Na música, José Mário Branco registou o que sentiu e viveu, no regressou do exílio, de Abril de 1974 e Novembro de 1975: "Quando a nossa festa s'estragou/ e o mês de Novembro se vingou/ eu olhei p'ra ti/ e então entendi/ foi um sonho lindo que acabou/ houve aqui alguém que se enganou".

 

"Há canções muito simbólicas sobre o 25 de Abril, mas prefiro esta", disse Pedro Silva Martins, justificando que é de um autor que estima e porque nela transparece "a desilusão de uma ideia que existia para o 25 de Abril, mas com a esperança de que essa ideia possa vir a ser renovada no futuro".

 

Hoje, da observação diária que faz, e que transpõe para o repertório dos Deolinda, o guitarrista repara que "as pessoas estão desmotivadas, de costas viradas" e "tentam viver a vida como podem".

 

Para quem não viveu os anos de mudança pós-revolução, como a cantora e compositora Francisca Cortesão, de 30 anos, a aproximação a essa época é feita muitas vezes pela música.

 

Os discos de José Afonso, José Mário Branco ou Sérgio Godinho sempre estiveram presentes e vão sendo redescobertos. "As pessoas têm um bocado a mania das efemérides.
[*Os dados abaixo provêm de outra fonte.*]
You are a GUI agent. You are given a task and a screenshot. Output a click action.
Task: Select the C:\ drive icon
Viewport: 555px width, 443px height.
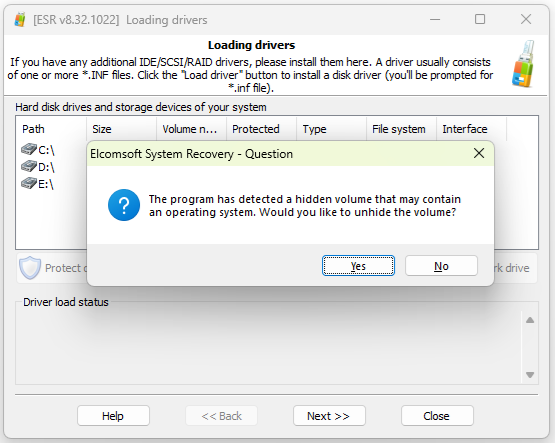coord(29,150)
Mas se servir para as pessoas 'reouvirem' os discos, faz sentido", disse à agência Lusa.

 

Com a nostalgia de quem não viveu os anos quentes de democracia, Francisca Cortesão, que é conhecida como Minta, escolhe a canção "Tinha uma sala mal iluminada", de José Afonso, editada em 1978.

 

"É uma ideia um bocado romantizada de alguém que não viveu a fase do antes e do depois [da revolução], mas tem a ver com uma ideia de coletivo e de camaradagem que a esta distância me seduz. Acho comovente quando ele canta 'Mas se há um camarada à tua espera/ não faltes ao encontro e sê constante'. Acho mesmo bonito", disse.